Oral Fluid: Oral fluid testing is lauded as less intrusive than an observed urine test, as well as less expensive and less time consuming. In May 2023, the DOT issued its final ruling on oral fluid testing, allowing it as an additional methodology for drug testing that will give employers a choice that will help combat employee cheating on urine drug tests and provide a less intrusive means of achieving the safety goals of the program.
However, the oral testing option is on hold because the U.S. Department of Health and Human Services (HHS) must certify at least two oral fluid testing laboratories, where samples are sent. However, no such laboratories have yet been certified by the HHS. Another stumbling block: some truckers/truck carriers are citing privacy concerns about DNA being collected with oral swabs, despite the assurances that “federal regulations already prohibit the DNA testing of any specimen collected for a DOT-regulated test.”
Drug Testing Opposition
Neither hair nor saliva testing has yet to be approved at the Federal level, with bureaucratic red tape holding up the process in the United States.
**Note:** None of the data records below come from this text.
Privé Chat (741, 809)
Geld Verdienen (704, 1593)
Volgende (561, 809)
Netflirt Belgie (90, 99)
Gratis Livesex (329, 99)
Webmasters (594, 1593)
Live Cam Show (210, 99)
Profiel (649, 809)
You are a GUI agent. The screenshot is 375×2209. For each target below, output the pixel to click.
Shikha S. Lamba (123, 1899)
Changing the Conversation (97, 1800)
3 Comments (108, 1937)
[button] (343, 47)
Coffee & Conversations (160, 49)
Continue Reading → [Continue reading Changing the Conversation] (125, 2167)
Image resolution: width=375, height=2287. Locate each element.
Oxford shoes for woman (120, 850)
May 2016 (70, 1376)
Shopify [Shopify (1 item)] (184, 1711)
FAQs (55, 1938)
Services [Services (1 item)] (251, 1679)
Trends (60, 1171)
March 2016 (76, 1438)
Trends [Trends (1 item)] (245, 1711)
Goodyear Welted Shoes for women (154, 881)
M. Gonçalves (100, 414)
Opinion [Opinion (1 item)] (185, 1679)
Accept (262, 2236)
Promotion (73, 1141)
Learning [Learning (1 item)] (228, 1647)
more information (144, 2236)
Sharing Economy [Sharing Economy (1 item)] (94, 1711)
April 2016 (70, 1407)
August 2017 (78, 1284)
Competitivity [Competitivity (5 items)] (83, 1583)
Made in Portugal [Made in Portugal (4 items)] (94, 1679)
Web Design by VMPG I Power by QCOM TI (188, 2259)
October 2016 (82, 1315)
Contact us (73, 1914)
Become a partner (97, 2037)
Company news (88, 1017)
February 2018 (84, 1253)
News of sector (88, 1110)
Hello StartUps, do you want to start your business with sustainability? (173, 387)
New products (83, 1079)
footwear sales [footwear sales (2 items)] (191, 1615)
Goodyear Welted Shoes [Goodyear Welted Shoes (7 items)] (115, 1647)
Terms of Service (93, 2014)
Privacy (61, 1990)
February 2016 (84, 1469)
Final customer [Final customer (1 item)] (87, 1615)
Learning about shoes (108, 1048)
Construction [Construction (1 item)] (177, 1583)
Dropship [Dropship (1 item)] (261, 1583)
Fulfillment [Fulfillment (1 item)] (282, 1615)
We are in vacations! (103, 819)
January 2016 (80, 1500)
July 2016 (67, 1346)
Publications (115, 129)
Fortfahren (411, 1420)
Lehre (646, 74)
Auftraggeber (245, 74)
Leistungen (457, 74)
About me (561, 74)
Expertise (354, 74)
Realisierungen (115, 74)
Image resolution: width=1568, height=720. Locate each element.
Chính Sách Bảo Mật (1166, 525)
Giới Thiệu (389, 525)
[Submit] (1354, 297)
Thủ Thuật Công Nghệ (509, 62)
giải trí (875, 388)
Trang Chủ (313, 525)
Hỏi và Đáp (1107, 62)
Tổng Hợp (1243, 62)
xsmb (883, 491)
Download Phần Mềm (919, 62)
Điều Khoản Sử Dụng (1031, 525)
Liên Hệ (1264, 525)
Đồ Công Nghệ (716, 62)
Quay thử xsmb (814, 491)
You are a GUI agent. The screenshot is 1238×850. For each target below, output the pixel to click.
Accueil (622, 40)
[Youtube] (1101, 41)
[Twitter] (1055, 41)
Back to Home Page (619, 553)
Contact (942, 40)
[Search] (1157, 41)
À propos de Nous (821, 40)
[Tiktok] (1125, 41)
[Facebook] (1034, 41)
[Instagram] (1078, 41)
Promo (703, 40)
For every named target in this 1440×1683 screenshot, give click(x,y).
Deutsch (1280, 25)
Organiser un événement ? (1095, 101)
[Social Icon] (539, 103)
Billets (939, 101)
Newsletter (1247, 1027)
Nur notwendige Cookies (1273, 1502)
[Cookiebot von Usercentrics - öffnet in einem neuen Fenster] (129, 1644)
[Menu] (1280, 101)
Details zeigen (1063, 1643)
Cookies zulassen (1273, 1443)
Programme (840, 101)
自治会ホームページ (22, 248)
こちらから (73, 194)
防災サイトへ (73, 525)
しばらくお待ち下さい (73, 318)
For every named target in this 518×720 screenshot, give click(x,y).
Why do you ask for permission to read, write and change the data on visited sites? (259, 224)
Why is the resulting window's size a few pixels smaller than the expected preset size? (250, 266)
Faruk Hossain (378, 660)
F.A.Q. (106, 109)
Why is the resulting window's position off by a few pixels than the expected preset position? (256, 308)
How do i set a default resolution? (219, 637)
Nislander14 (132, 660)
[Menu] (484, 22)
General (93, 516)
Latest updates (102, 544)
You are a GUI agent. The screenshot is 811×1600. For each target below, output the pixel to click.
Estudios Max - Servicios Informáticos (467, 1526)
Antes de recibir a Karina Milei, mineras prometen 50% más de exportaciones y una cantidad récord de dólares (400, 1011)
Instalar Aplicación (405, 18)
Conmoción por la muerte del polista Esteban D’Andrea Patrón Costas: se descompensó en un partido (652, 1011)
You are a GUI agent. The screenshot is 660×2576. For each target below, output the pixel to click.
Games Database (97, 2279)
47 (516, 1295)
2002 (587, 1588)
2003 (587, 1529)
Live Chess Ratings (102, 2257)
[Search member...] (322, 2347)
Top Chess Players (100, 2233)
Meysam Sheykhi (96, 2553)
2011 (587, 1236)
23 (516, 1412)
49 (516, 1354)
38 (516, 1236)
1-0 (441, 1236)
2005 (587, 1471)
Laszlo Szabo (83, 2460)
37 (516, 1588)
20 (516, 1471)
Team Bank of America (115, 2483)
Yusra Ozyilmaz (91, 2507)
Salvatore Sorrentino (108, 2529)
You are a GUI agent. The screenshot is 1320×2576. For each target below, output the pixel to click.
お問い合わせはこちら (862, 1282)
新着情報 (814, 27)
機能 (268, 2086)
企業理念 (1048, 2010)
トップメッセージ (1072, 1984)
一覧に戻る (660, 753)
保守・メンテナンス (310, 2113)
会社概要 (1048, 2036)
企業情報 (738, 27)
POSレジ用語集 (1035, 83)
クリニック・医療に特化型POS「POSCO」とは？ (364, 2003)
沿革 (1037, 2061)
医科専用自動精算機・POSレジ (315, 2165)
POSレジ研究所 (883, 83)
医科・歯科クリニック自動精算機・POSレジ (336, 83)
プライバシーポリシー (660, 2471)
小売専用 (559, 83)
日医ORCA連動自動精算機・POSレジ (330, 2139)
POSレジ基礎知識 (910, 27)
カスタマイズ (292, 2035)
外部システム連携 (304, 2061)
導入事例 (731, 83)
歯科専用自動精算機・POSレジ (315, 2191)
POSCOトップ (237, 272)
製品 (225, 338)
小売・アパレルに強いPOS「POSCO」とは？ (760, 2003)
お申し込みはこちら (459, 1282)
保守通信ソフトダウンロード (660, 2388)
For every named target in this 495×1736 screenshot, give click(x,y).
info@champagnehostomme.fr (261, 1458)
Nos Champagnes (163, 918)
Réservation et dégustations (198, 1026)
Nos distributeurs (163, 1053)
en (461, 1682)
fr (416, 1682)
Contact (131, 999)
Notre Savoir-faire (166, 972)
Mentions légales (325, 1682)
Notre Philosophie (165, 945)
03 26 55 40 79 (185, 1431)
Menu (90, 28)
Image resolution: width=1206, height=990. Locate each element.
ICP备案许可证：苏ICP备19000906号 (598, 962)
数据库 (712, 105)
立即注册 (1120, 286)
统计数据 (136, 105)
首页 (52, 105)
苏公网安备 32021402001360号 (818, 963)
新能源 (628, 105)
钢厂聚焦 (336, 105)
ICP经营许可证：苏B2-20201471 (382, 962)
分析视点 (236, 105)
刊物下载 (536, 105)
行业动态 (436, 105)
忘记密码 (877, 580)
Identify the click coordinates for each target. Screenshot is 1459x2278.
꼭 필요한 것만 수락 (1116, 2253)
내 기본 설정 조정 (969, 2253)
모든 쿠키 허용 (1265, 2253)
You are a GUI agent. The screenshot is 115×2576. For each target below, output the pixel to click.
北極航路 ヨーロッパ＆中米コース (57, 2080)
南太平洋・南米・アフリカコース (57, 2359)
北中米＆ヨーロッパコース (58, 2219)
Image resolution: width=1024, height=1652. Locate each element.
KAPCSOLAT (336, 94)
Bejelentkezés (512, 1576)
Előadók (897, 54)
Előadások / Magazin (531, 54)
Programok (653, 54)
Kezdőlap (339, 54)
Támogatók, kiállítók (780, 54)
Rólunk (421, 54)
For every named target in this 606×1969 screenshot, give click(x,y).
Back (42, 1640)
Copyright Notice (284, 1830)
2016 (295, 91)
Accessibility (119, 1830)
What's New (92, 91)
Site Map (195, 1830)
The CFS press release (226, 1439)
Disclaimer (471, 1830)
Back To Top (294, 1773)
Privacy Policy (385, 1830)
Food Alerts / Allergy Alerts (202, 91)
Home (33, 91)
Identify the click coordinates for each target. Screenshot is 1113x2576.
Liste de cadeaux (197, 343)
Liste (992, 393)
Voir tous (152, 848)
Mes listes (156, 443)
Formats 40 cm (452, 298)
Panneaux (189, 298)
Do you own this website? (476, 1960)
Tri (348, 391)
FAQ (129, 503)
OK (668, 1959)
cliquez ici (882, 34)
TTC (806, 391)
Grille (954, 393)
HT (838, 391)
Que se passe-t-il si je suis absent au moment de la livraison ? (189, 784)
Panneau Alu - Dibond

And the trucking industry certainly isn’t advocating for these new testing mechanisms that might keep their truckers off the road. Some carriers complain that hair testing is more expensive than urinalysis or oral fluid, and that such hair testing can misrepresent a driver’s substance use or safety on the road. They claim that a trucker who got high months ago but has always driven sober can show a positive result on a hair test, mislabeling the driver and impacting their ability to work. Others point to the fact that “an additional 58,910 drivers reporting into the Federal Clearinghouse would have failed preemployment drug tests had they submitted to hair testing.” This all impacts the truck carriers’ bottom line, if they can’t keep long haul truck drivers on the road.
Trucking Safety on the Road
As outlined above, none of the truckers’ drug use testing options are foolproof in a standalone format. Each one can be “beaten” and has its own limitations on look-back time and scope. For this reason, we believe the following should be instituted:
- Employers must be required to, and budget for, more frequent random testing (both drug and alcohol testing).
- Carriers must deploy more than one testing method, as well as making the 12-panel urine test standard, to ensure truck drivers are clean and sober behind the wheel.
- Results from every type of test should be accepted by the Clearinghouse to standardize reporting across the industry, with a notation of test type if required.
At the end of the day, all the testing options under consideration are of no use to public safety if no-one is implementing and reporting on them. And without these safeguards in place, the likelihood of truck crashes rises.